The current cost of a reusable ActiVAC unit (KCI, Texas) within our institution is ₤6,500, with each negative pressure dressing costing approximately ₤25 individually. Although the initial implementation of NPWT as routine therapy may increase the individual cost of patient treatment, the potential reduction in wound complications and hence further treatment costs may help to reduce overall costs. Philbeck et al conducted a retrospective cost analysis in 1999, to compare the clinical and cost effectiveness of NPWT therapy on chronic wound therapy in home healthcare. This study saw a mean reduction of USD $8,919 per patient [29]. The current cost for each individual hospital bed is quoted by the Department of Health at ₤400 per day. Furthermore, a study by Daniel de Alcântara Jones et al in 2016 quoted a mean reduction of 7.2 days in patient with NPWT compared to control [30].
Therefore, the reduction of only a small number of bed days would quickly offset the costs of NPWT as a routine therapy [30,31]. There is increasing evidence for the use of NPWT conducted in the field of oncology, trauma, and vascular surgery. Whilst primary outcomes differ between studies, NPWT has displayed positive outcomes via increased rate of wound healing, with a decreased rate of wound complications and adverse events.
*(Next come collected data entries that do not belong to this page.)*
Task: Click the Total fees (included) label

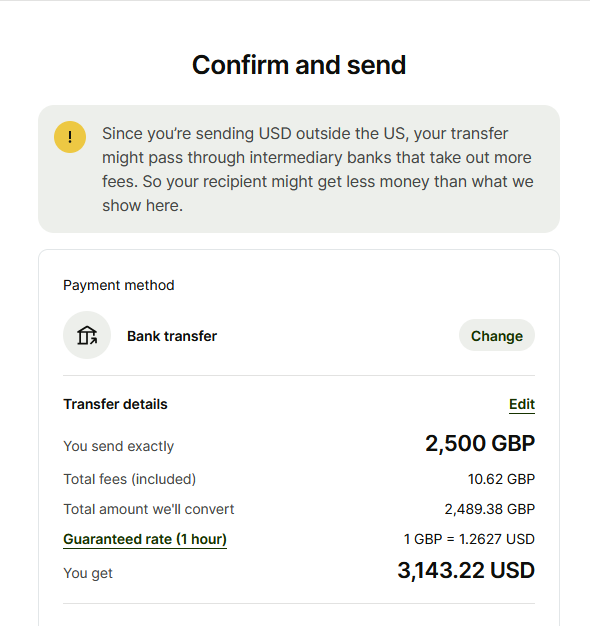Action: (130, 479)
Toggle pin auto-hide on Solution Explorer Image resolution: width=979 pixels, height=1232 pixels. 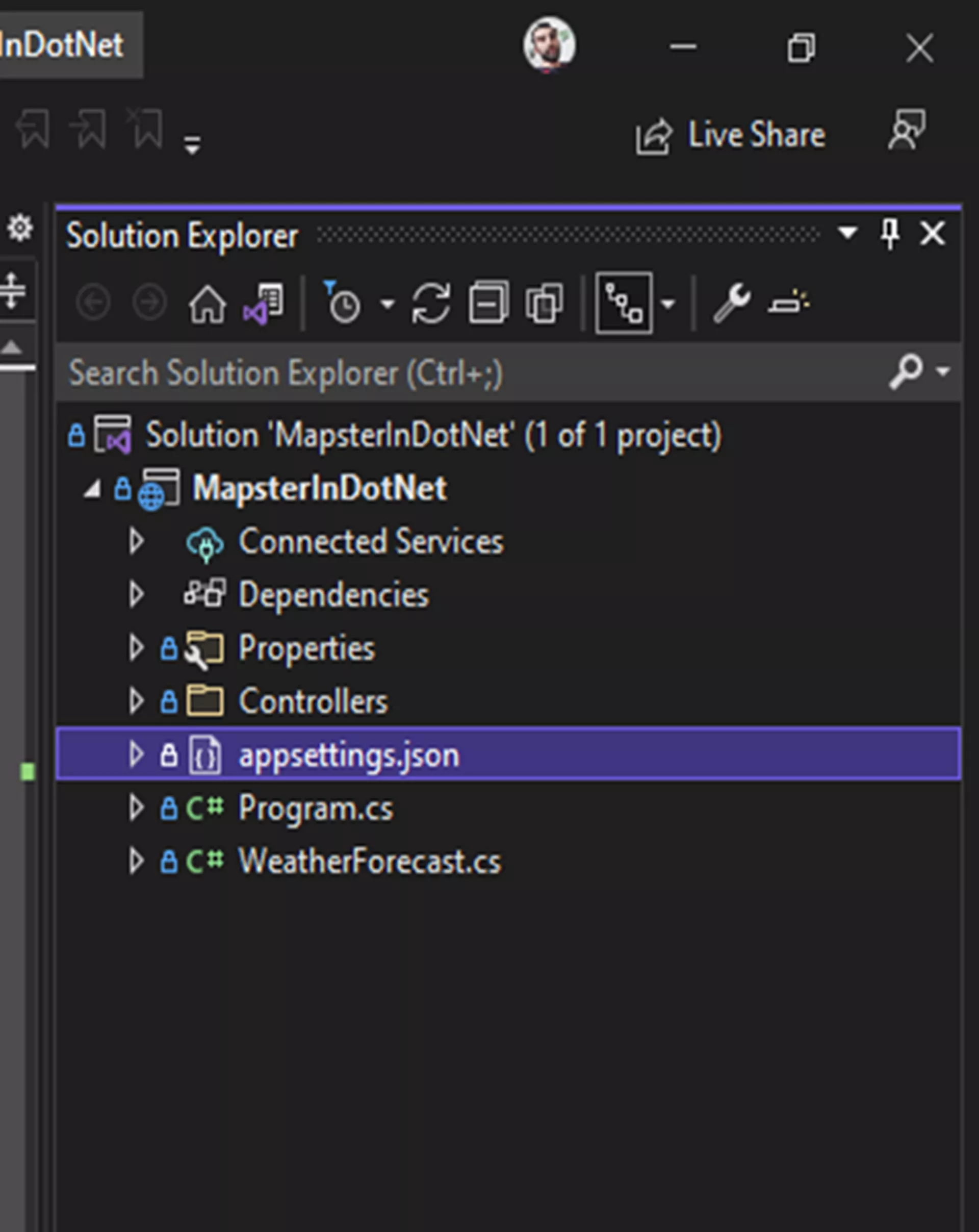click(x=890, y=234)
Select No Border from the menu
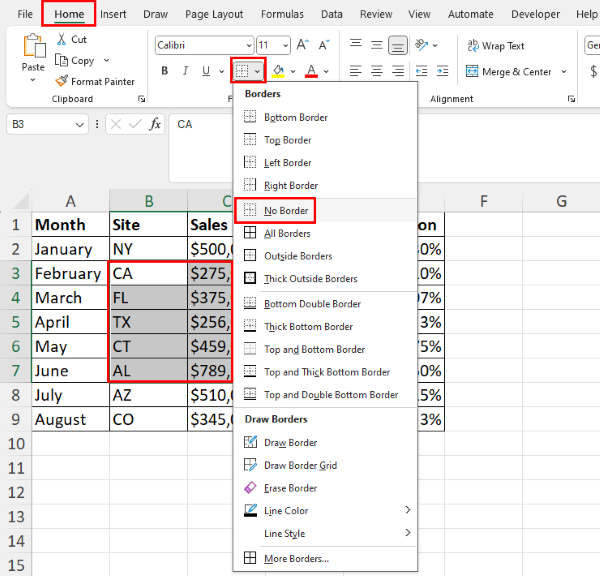600x576 pixels. click(287, 210)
Future prospective studies and meta-analyses could include a larger cohort of patients to prove the statistical significance of the use of NPWT in sarcoma patients with amputations. Additionally, a cost analysis could be performed to justify an initial investment into the introduction of NPWT as routine therapy.
Conclusion
This study demonstrates that the rate of wound complications in patients following amputation is lower with NPWT compared to control with a definite positive trend. Importantly, no adverse events in relation to the use of NPWT were encountered. Current literature presents increasing evidence that the potential benefits of NPWT could outweigh the increased treatment cost of routine NPWT usage in amputations. Additionally, NPWT may improve outcomes with regards to patient health and quality of life, an outcome which should be addressed in future prospective trials. An appropriately powered randomised control trial involving sarcoma patients within our institution has been ethically approved and seeks to expand upon the hypothesis of the benefits of NPWT.